Approach to full text searching.

1,833 views
Skip to first unread message

Nerdy Tommy

unread,
Jun 9, 2008, 7:51:56 AM6/9/08
to Google App Engine
Hi all,

I was wondering what is the best approach to implement full text
search in the GAE application. Lets say we have to implement app that
will search companies by their names. There is no such syntax in GQL
like SQL 'LIKE' that we would usually hire to do the job in
'traditional' app.

I came with the idea to build the list of all substrings of the
company name for each company and keep the list along with the entity
in GAE Datastore. It's not so complex as the number of possible
substrings is limited and quite cheap to generate.

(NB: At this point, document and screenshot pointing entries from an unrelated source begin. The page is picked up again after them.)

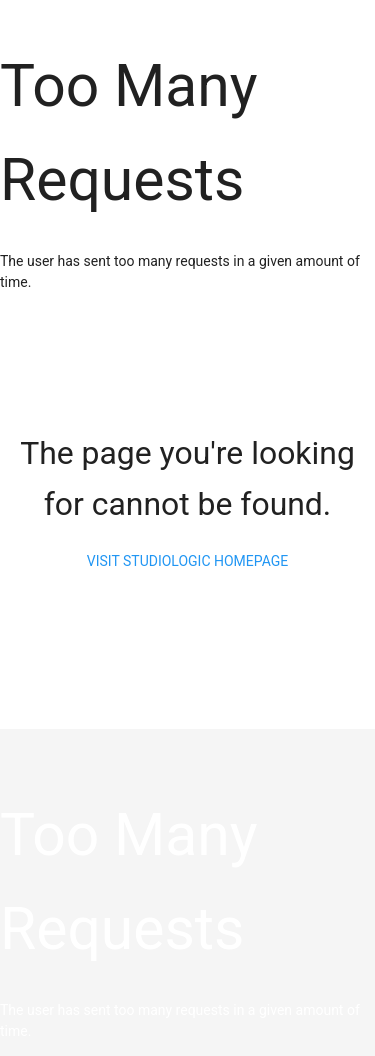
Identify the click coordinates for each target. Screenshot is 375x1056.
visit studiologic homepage (187, 561)
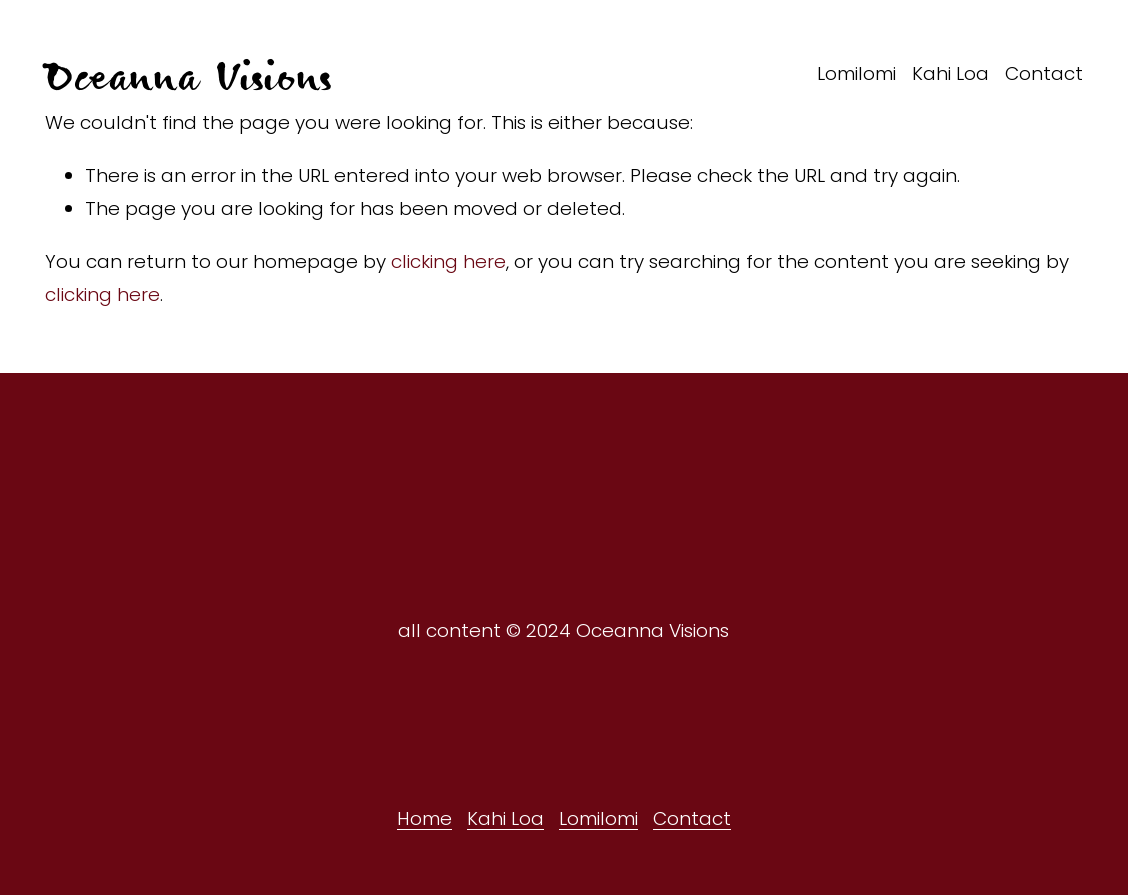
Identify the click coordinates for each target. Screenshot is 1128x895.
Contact (1044, 73)
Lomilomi (856, 73)
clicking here (448, 261)
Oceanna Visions (188, 73)
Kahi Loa (950, 73)
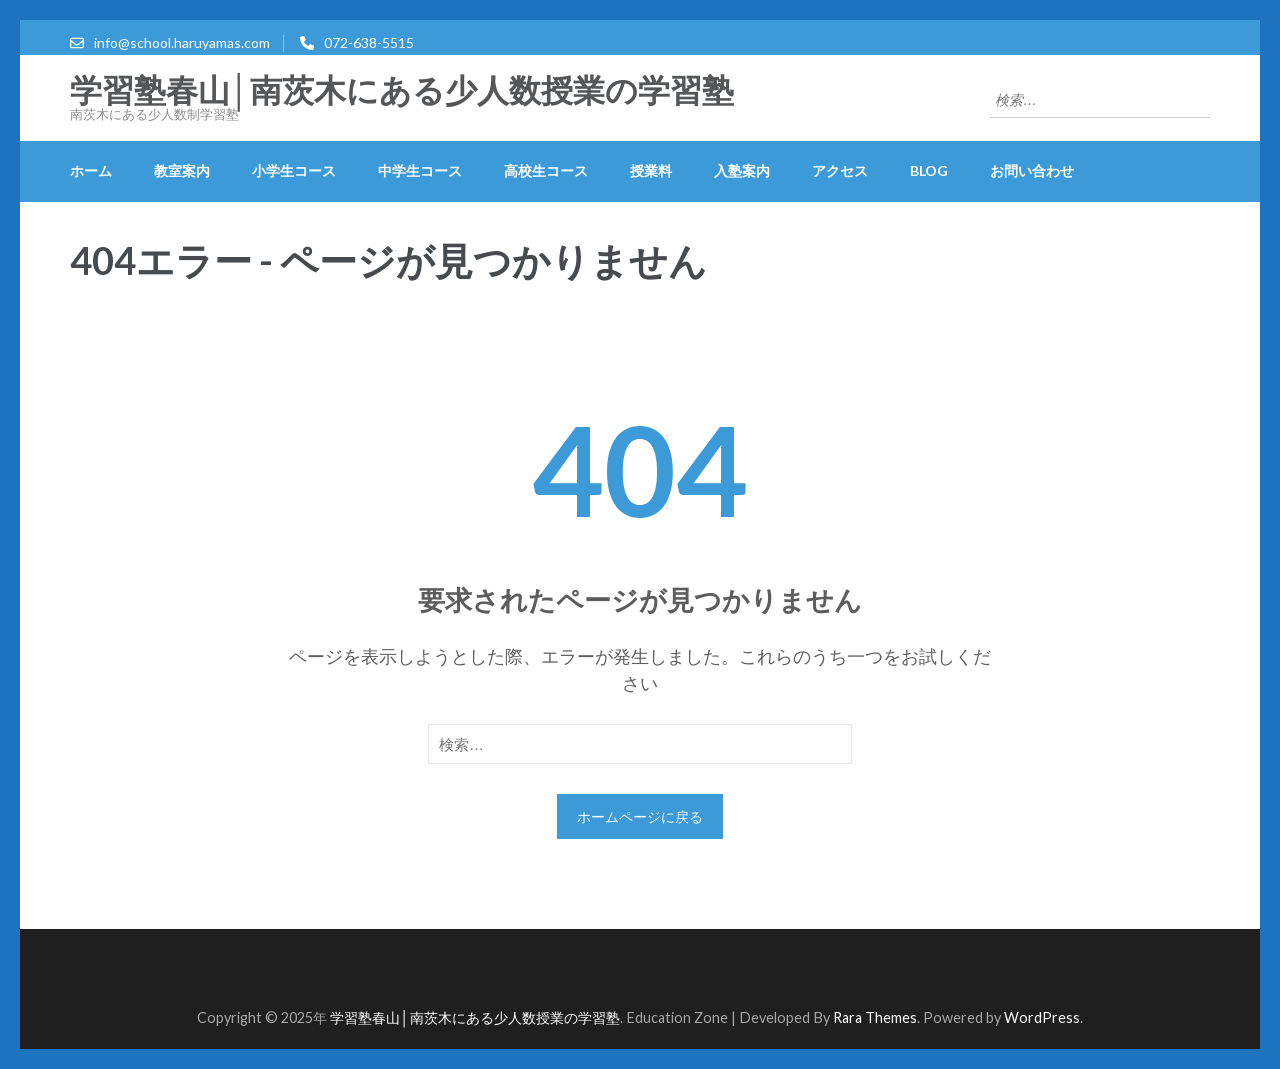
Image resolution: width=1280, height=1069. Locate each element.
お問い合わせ (1032, 170)
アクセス (840, 170)
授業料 (651, 170)
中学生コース (420, 170)
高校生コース (546, 170)
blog (929, 170)
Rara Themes (875, 1017)
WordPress (1042, 1017)
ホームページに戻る (640, 816)
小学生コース (294, 170)
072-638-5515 (369, 42)
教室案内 (182, 170)
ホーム (91, 170)
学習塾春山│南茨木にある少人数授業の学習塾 (402, 91)
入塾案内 (742, 170)
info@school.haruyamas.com (182, 42)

So, lets discuss the approach further. For the simplification let's
assume the company name is just one word (string of characters w/o any
spaces). The definition of the indexes has also been omitted (it's
just obvious).

The entity would be:

class Company(db.Model)
name = db.StringProperty()
keywords = db.StringListProperty()

On insert time we would generate list of all substrings of string
stored in 'name' property and set it to 'keyword' property. When it
comes to searching the query would look like following one:

Company.gql('WHERE keywords = :word', word='foo')

As a result we would get a list of all companies that name would match
the given substring of the name (a word in GQL).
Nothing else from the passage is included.